Bruce Howard, the Network Co-ordinator of the Ecosystems Knowledge Network writes about the upcoming conference ‘Building Prosperous Cities‘ on 27 September 2016 where the view of natural capital will be outwards from the City Hall, the office block and the housing block.
The classic image of natural capital is that of open country; our river systems, our woodlands, our mountains and moorlands, the tapestry of fields that cover precious soil resources. Cities are usually distant in this view of natural capital; the remote beneficiaries of an otherwise green, blue and pleasant scene.
This view doesn’t work in our urbanised world. Urban centres are where most people interact with and understand their environment. They are where most people live, learn and gain identity and inspiration. If we can’t apply the notion of natural capital to our cities, the idea might well remain in the hinterland of national thinking and investment. Cities are, after all, rich in all forms of capital – financial, social, built and natural.
This is where the event, Building Prosperous Cities, comes in. The focus of this exciting conference on 27th September is on determining what the added value of natural capital – and its well-established relation ‘green infrastructure’ – means for the planning and management of UK cities. What action will stimulate investment in natural features that are fit for purpose in the light of a changing climate and a growing population? How do we ensure that investment in built infrastructure is encouraged and coordinated, even in times of constrained finances?
The conference will hear from leading architect and urban planner Professor Tim Stonor, a member of the Lead Expert Group of the Foresight: The Future of Cities study. Environmental economist Ian Dickie from eftec will help us explore the natural capital concept. Alongside this there will be case study presentations and sessions on critical issues such as investment and the monitoring of natural capital and green infrastructure. The aim is that delegates will come away with a clear understanding of what should happen at the city scale to provide natural capital and green infrastructure that is fit for the future.

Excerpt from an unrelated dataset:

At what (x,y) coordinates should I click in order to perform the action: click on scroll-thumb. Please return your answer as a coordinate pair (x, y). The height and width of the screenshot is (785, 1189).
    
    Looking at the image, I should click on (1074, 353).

This is not an event to simply promote the ideas of natural capital and green infrastructure. It is a place to understand different professional perspectives on what the added value is. We’ll ask what can be achieved using the ideas of natural capital and green infrastructure that would otherwise not be possible. Chairpersons Sir Michael Lyons (former CEO of Birmingham City Council) and Anne Selby (Chair of the Local Nature Partnership for Greater Manchester) will help us through this.
We’ll be building on conversations that were started at the Natural Capital Initiative’s Valuing our Life Support Systems II summit in 2014. NCI is a supporting partner in Building Prosperous Cities.